After analyzing these multiple companies, certain power stocks are growing because:
- They are managing their dividend policy. A good policy keeps some cash for capital projects while still providing stakeholders consistent income.
- They are investing in renewable energies, reducing exposure to more volatile energy markets like coal, oil, and natural gas.
- They have a strong focus within their company on their core business.
- During market sell-offs, investors are moving into more stable utilities.

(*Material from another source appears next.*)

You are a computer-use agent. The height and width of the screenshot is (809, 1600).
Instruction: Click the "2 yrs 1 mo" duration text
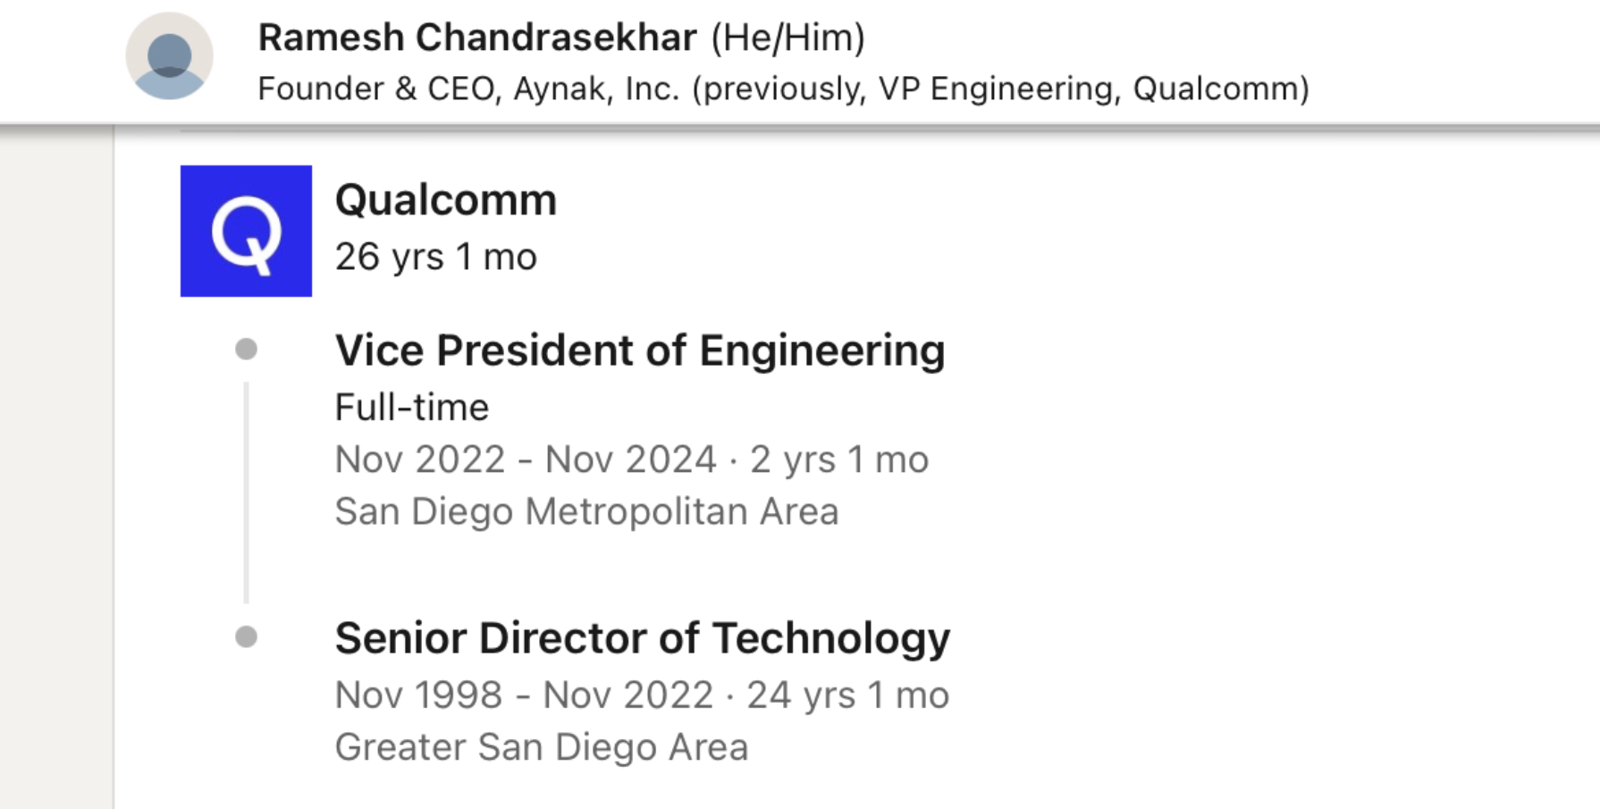click(x=838, y=459)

Can you buy stocks in electricity?
When you invest in electricity, you can invest in electricity power providers or in products that use electrical power. Electric vehicles are the most common electrical product investors search for. Historically though, investing in electricity is associated with utilities that provide electricity.
What are Electric Utility Stocks?
Electric utilities provide electricity to businesses, residents, and government institutions like military bases. Providing electricity is a multi-step process. Some utilities own a part of this process or another process like natural gas or water. Sempra Energy, for example, is heavily diversified into the transmission of natural gas.
Providing electric is fulfilled in three parts
- Power Distribution – Power distribution lines bring electricity to the end-user. A step-down voltage transformer is used to lower the voltage that is coming into the end user. The utility company that owns the power distribution also manages customers. They work with businesses to fulfill electrical hookup needs. They also manage the payment for electricity from the end-user.